◆ Travail à faire:
1. Reformulez sous forme de liste le paragraphe du texte sur les suicides au travail qui commence par « Pilotée par le gouvernement », en conservant ses faits principaux.
2. Reproduisez sans rien modifier tout ce qui va, dans le texte sur les suicides au travail, de « Le résultat est » jusqu'à « les suicides réussis. ».

◆ Texte source:
SUICIDES au TRAVAIL

Ne quittez pas France Telecom tue

Mais le reste de la société française souffre aussi


    Dans une bulle médiatique tardive mais habituelle, les journalistes nous parlent quotidiennement de la vague de suicides qui touche l’ex société d’Etat France Telecom. Outil du développement de la France après la guerre, cette société 100 % étatique a été métamorphosée par la grande vague libérale des années 90.
    Pilotée par le gouvernement dit « de gauche plurielle », France Telecom est devenu une société capitaliste comme les autres, c’est à dire cotée en Bourse et calibrée pour faire toujours plus de bénéfices. Syndicats et salariés ont été calmés à cette époque en obtenant des actions à prix réduits (l'action dépassa les 180 euros pour flotter aujourd'hui autour des 18).
    Du coup, l’Etat, encore principal actionnaire aujourd’hui (27 % du capital) a laissé une cohorte de managers dingos gérer l’entreprise non au profit de la France ou des usagers, ni même dans le respect de ses milliers de salariés, mais au profit des seuls actionnaires, Etat en tête.
    Le résultat est à l’image de toute entreprise libéralisée : licenciements, salariés poussés dehors, mutations qui brisent des carrières, fébrilité du cours de l’action, etc.
    Du coup, les bénéfices sont incertains et la souffrance au travail générale. Cela mène à l’isolement et au désespoir de salariés d’environ 50 ans dont le travail n’a plus grand chose à voir avec l’idéal. D’où les suicides réussis.
    Voilà le résultat de la privatisation aveugle voulue par tous les partis de gouvernement (gauche comprise) et rendue obligatoire par les traités européens. Il en va de même à La Poste ou ailleurs, machine populaire et sociale il y a 30 ans et « société anonyme » demain, avec des usagers qui pairont toujours plus et des salariés qui souffriront toujours davantage.

    Mais le reste de la société française souffre aussi. Agriculteurs, policiers, enseignants, artisans sont des professions « à risques » où la souffrance se généralise avec, au bout, la violence.
    Malheureusement, en face, de ces machines infernales (gouvernement, traités européens, capitalistes) il n’y a rien.

◆ Entrées du jeu de données:
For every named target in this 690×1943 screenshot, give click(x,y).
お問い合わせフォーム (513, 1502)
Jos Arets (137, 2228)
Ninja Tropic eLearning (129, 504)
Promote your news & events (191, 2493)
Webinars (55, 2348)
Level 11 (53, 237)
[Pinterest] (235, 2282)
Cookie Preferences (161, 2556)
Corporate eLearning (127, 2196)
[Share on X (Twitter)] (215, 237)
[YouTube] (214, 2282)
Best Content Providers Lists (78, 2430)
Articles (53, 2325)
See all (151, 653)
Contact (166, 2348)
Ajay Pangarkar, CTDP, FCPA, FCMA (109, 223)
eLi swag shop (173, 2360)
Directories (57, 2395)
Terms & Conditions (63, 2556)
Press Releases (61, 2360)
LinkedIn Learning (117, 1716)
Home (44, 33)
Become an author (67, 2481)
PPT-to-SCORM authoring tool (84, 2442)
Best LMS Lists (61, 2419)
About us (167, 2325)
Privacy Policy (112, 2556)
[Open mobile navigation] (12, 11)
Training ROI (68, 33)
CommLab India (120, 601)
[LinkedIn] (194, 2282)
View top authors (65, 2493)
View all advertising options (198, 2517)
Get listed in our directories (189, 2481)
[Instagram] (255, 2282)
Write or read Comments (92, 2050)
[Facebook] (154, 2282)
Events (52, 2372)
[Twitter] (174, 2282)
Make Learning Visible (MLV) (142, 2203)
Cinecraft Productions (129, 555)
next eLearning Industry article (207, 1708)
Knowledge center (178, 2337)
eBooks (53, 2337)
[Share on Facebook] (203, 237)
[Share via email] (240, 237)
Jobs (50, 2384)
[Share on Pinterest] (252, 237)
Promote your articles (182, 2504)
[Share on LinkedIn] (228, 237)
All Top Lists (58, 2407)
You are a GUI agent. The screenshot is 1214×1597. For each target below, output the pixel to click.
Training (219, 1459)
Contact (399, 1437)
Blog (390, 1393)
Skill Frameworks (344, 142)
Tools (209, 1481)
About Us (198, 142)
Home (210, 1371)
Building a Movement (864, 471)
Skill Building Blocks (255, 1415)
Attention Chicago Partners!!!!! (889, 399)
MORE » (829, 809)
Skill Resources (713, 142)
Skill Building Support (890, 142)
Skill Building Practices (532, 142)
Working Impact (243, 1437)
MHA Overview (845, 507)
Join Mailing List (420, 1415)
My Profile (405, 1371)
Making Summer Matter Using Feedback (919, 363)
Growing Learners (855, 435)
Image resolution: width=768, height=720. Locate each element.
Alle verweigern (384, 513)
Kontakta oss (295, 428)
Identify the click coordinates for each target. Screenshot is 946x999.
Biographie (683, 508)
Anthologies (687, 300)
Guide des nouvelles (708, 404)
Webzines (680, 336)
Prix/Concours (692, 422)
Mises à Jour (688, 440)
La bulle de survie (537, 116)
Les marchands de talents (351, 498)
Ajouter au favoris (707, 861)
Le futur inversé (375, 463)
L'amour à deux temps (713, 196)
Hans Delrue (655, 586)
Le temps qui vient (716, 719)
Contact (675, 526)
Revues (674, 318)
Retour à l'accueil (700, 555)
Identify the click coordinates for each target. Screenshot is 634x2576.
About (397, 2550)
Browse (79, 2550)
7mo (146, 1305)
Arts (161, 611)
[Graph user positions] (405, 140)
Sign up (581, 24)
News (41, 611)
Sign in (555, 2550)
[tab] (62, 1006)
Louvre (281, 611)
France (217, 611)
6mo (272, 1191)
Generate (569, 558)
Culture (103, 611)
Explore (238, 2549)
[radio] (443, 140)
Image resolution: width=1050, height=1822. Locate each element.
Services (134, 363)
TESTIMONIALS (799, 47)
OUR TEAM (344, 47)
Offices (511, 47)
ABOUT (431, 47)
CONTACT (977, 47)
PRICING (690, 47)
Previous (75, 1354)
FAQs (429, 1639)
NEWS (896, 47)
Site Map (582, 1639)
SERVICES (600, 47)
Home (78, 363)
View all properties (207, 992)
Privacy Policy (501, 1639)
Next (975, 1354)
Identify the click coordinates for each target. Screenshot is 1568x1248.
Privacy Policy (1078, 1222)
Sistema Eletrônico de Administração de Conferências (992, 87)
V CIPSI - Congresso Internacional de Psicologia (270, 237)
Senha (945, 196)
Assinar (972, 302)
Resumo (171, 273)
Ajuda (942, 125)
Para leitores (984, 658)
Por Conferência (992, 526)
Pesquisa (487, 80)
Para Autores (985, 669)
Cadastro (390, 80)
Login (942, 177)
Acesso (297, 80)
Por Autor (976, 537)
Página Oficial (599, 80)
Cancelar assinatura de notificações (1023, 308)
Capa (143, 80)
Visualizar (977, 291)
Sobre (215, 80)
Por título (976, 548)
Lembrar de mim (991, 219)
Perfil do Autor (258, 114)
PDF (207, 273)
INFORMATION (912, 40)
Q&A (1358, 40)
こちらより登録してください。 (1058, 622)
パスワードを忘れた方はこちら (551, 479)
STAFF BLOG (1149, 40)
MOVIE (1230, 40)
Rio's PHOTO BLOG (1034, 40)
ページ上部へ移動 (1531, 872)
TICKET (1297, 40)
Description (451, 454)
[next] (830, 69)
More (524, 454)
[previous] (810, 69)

◆ Corrigé de l'exercice:
1.
- Sous le gouvernement dit « de gauche plurielle », France Telecom est devenu une société capitaliste comme les autres.
- L'entreprise est cotée en Bourse et calibrée pour faire toujours plus de bénéfices.
- À cette époque, syndicats et salariés ont été calmés en obtenant des actions à prix réduits.
- L'action a dépassé les 180 euros et flotte aujourd'hui autour des 18.

2.
Le résultat est à l’image de toute entreprise libéralisée : licenciements, salariés poussés dehors, mutations qui brisent des carrières, fébrilité du cours de l’action, etc.
    Du coup, les bénéfices sont incertains et la souffrance au travail générale. Cela mène à l’isolement et au désespoir de salariés d’environ 50 ans dont le travail n’a plus grand chose à voir avec l’idéal. D’où les suicides réussis.